The Brick Mk. I was equipped with one jet engine. I quickly modified it, and lengthened the fuselage to add another fuel container. Then I added two explosive pylons to the fuselage to mount two additional engines above the plane. Clearly, I should not be designing planes. If I did, there would be deformed 12-engine Boeings taking off and landing at airports all around the world.
I also added parachutes. Kerbal Space Program lets you design vehicles with stages. It lets you decide which engines get turned on during a stage, and which parts of the vehicle get disconnected. I made sure to attach the parachutes to the cockpit, and put in a decoupler right behind it so that, if things went terribly wrong, I might be able to disconnect the cockpit and parachute my Kerbals safely to the surface. I have accidentally attached parachutes to the wrong part of a rocket before. Imagine my rage as things do go terribly wrong, I launch my brave pilots away from the soon-to-be flaming wreckage, and watch the wreck safely parachute to the ground as three little green men plummet without one.
This is the Brick Mk. II. It's the Brick Mk. I, but with more engines! The little yellow lines let you distribute fuel to other parts of a vehicle. And, as you can see, I got off the ground this time! Unfortunately, the two additional engines actually sway up and down. They weren't very well connected to the rest of the plane, but they were connected well enough.
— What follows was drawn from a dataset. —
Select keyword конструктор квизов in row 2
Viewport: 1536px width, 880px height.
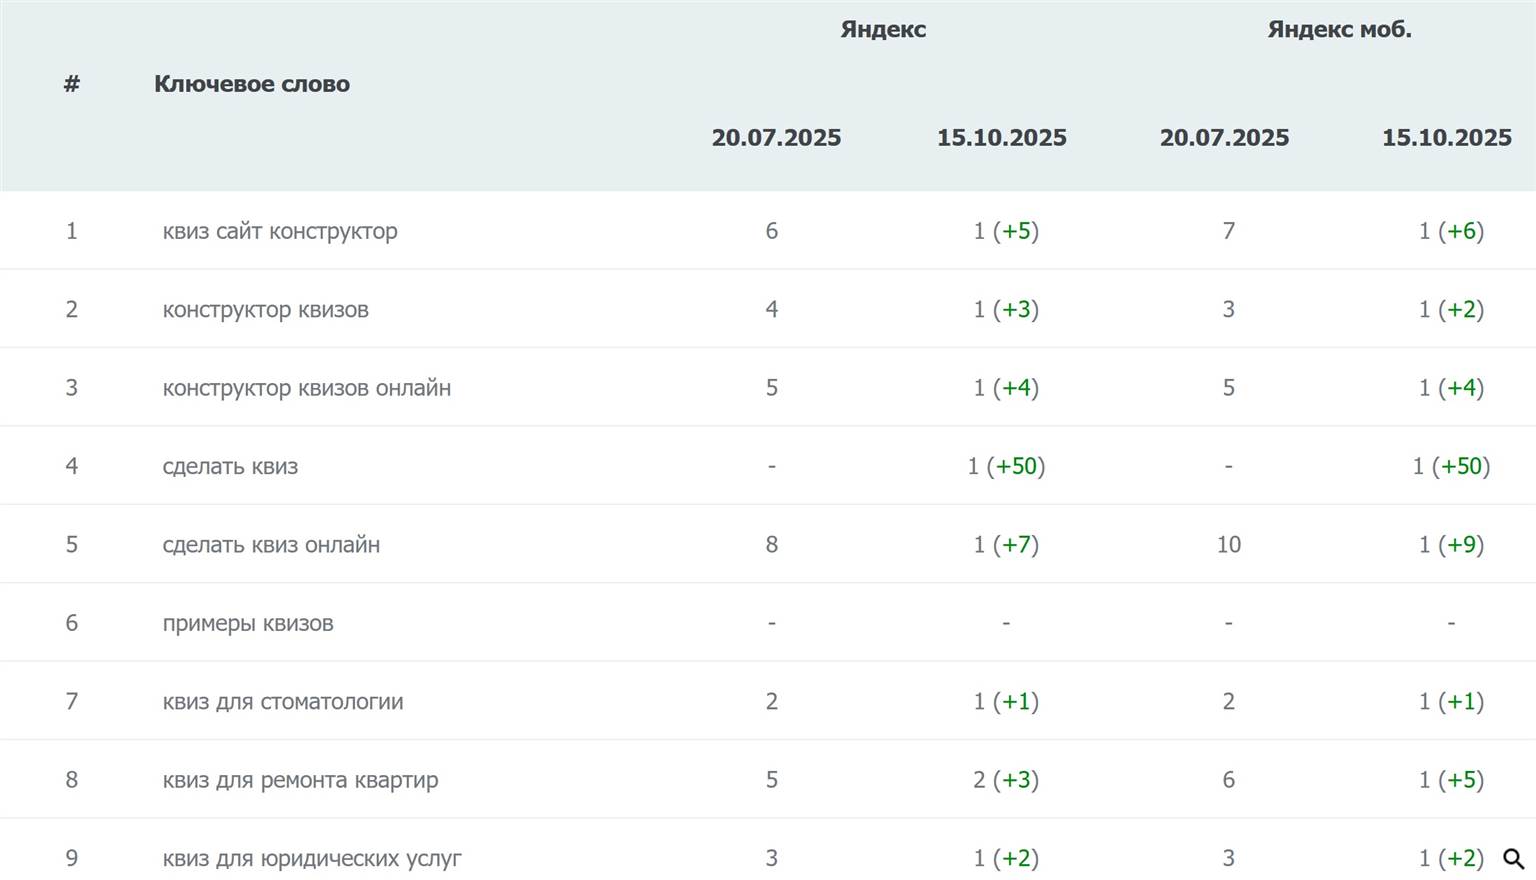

So, after about a minute of flight, I decided to land the thing. Problem numero uno: the new and improved Brick absolutely refuses to do a loop. It's actually too heavy in the rear. Clearly a flaw of my "more engines" design philosophy. Problem numero dos. After rolling to one side and pulling up, I went into a spin.
This was the point of no return. I mashed the spacebar. I jettisoned the two engines I hastily attached during a terrible design decision. I detached the cockpit from the Brick Mk. II. I watched the rest of the Brick Mk. II plummet toward the ocean. And I watched the cockpit fall with it.
Then I hit spacebar one last time, and watched Kerbin's finest pilots splash safely into the ocean.
What's next for the Brick Mk. III? Definitely more engines. Probably more wings. Maybe a few stages. Maybe even a two-dozen-rocket-powered sled that launches these Kerbals down the runway at brain-liquefying speeds. It will also probably not look like a plane.